━━ Data shown

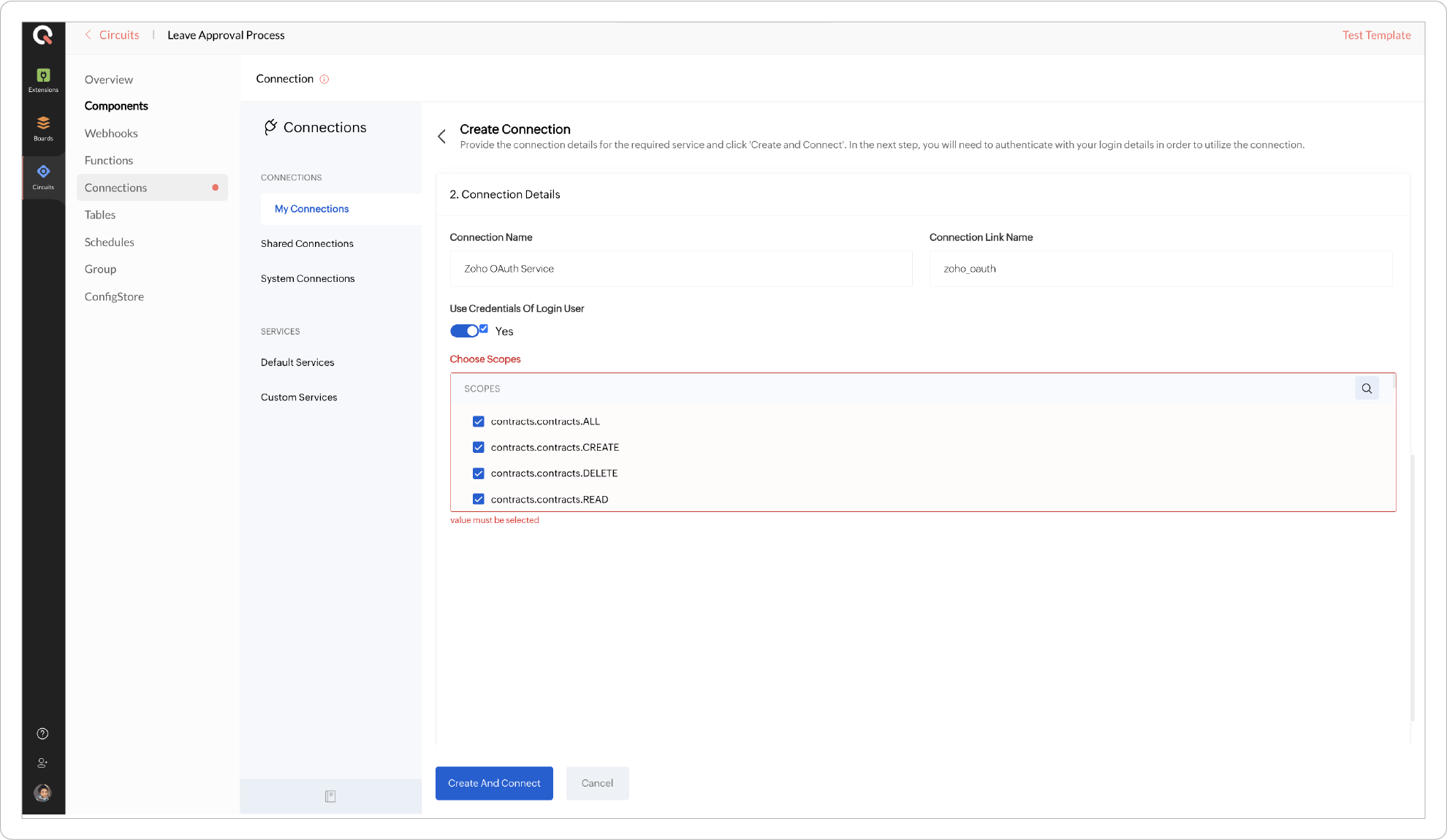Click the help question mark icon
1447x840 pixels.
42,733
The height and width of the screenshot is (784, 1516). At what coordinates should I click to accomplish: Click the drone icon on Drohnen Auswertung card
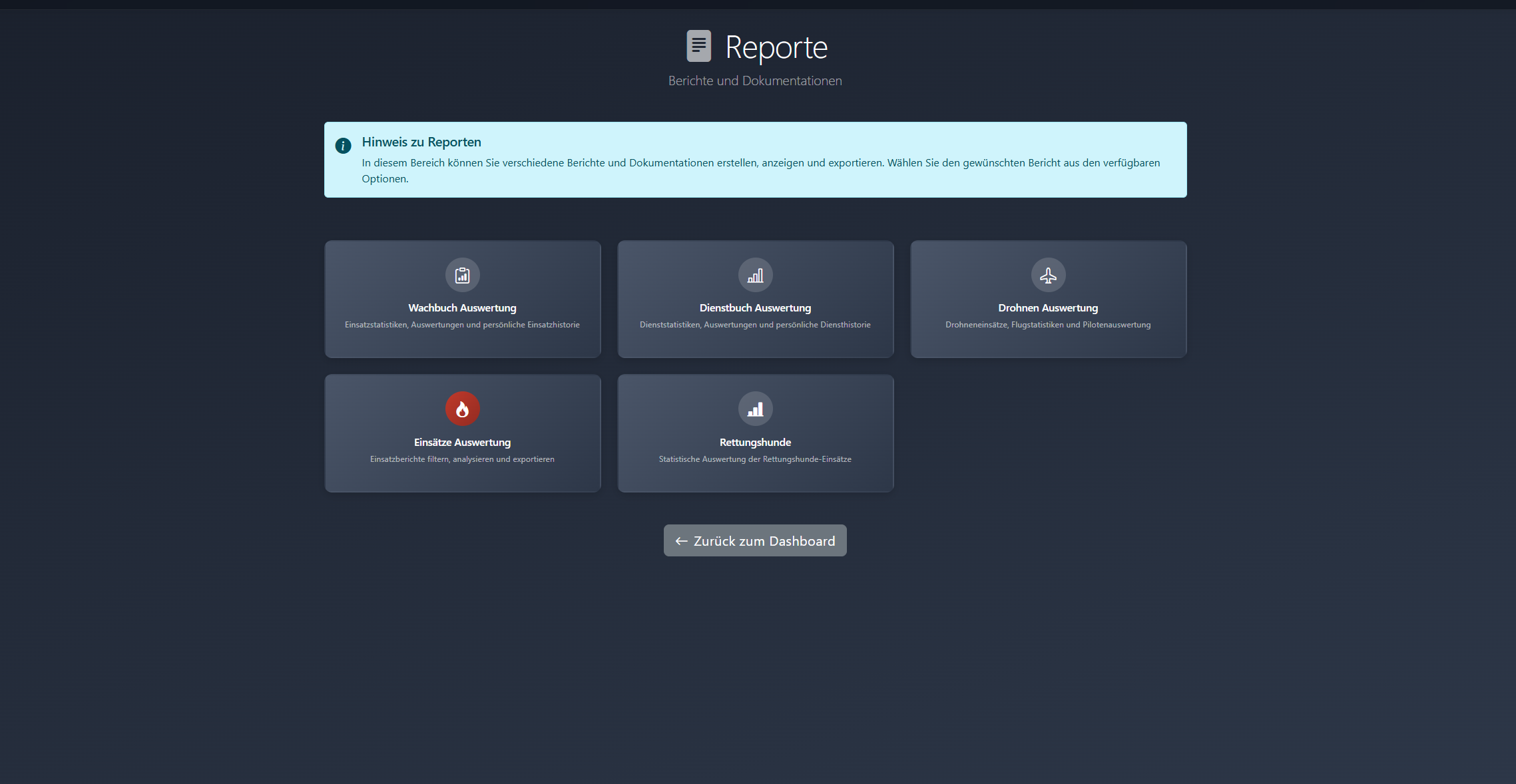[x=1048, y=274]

━━━━

— Task requirements —
Copy nothing but the lines from the one containing "The height and" through the last line of the listing above, transcribed exactly and with no pictures.

— Answer for this exercise —
The height and width of the screenshot is (784, 1516). At what coordinates should I click to accomplish: Click the drone icon on Drohnen Auswertung card
[x=1048, y=274]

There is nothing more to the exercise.